#### AUFGABENSTELLUNG
A – An welchem Datum findet laut dem Textauszug über den niederländischen Wahlkampf die Parlamentswahl statt?
B – Prüfe anhand des Textauszugs über den niederländischen Wahlkampf, ob die folgenden Aussagen zutreffen, und belege jede Antwort mit den entscheidenden Worten des Textes: (i) Die PVV liegt in den Umfragen inzwischen bei rund 17 Prozent. (ii) Wilders nimmt an der großen Radio-Debatte der Spitzenkandidaten teil. (iii) Der Politologe Tom Louwerse arbeitet an der Universität Amsterdam.
C – Gib den Textauszug über den niederländischen Wahlkampf von „Geert Wilders verkündet“ bis „Politik statt Polonaise.“ wieder und ersetze dabei „Twitter“ durch „Facebook“.

#### TEXTAUSZUG
===============

Heißer Wahlkampf ohne Wilders

Geert Wilders verkündet seine Standpunkte am liebsten über Twitter. Da muss er nichts rechtfertigen und erhält keinen Widerspruch. | dpa


Die 150 niederländischen Abgeordneten haben ihren letzten ordnungsgemäßen Sitzungstag hinter sich. Doch sie werden nicht zum unbeschwerten Karnevals-Urlaub aufbrechen. Für sie heißt es vor der Parlamentswahl am 15. März: Politik statt Polonaise.

Mit einer großen Radio-Debatte von neun Spitzenkandidaten beginnt die heiße Phase des Wahlkampfes. Doch ausgerechnet der Favorit dieser Wahl macht dabei bewusst nicht mit: Der Rechtspopulist Geert Wilders. Zuletzt sagte er seine Teilnahme an zwei der wichtigsten TV-Debatten ab. Interviews gibt er sowieso höchst selten. Wilders liebstes Wahlkampfmedium ist und bleibt der Kurznachrichtendienst Twitter.

Doch dieses selbstgewählte Abseits Wilders‘ ist Strategie. In Debatten oder Talkshows müsste er nämlich seine Standpunkte verteidigen. Aber auf Twitter kann er fast alles ohne Widerspruch verkünden. Bislang ging diese Strategie auf. Der harte Kurs des 53-jährigen Abgeordneten gegen Islam und EU beherrscht seit Monaten die Debatte. Monatelang war seine Partei für die Freiheit (PVV) unangefochten die Nummer eins in den Umfragen.

Doch seit einigen Wochen verliert die PVV in den Umfragen, sie liegt nun bei rund 17 Prozent. Der Vorsprung vor der rechtsliberalen VVD von Ministerpräsident Mark Rutte ist hauchdünn.

Dass Wilders ausgerechnet jetzt die Teilnahme an TV-Debatten absagt, sehen Wahlstrategen dann auch als Fehler. Denn in den letzten knapp drei Wochen vor der Wahl geht es um die Stimmen der rund 50 Prozent unentschiedenen Wähler. „In den letzten Wochen haben sich immer mehr gegen die PVV entschieden“, stellte der Politologe Tom Louwerse von der Universität Leiden fest.

===============

#### DATENAUSZUG
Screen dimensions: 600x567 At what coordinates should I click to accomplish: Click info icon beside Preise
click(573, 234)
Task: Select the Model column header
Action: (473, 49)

===============

#### ANTWORTEN IN REIHENFOLGE
A – Am 15. März.

B –
(i) Ja: „sie liegt nun bei rund 17 Prozent“
(ii) Nein: „Doch ausgerechnet der Favorit dieser Wahl macht dabei bewusst nicht mit“
(iii) Nein: „der Politologe Tom Louwerse von der Universität Leiden“

C –
Geert Wilders verkündet seine Standpunkte am liebsten über Facebook. Da muss er nichts rechtfertigen und erhält keinen Widerspruch. | dpa


Die 150 niederländischen Abgeordneten haben ihren letzten ordnungsgemäßen Sitzungstag hinter sich. Doch sie werden nicht zum unbeschwerten Karnevals-Urlaub aufbrechen. Für sie heißt es vor der Parlamentswahl am 15. März: Politik statt Polonaise.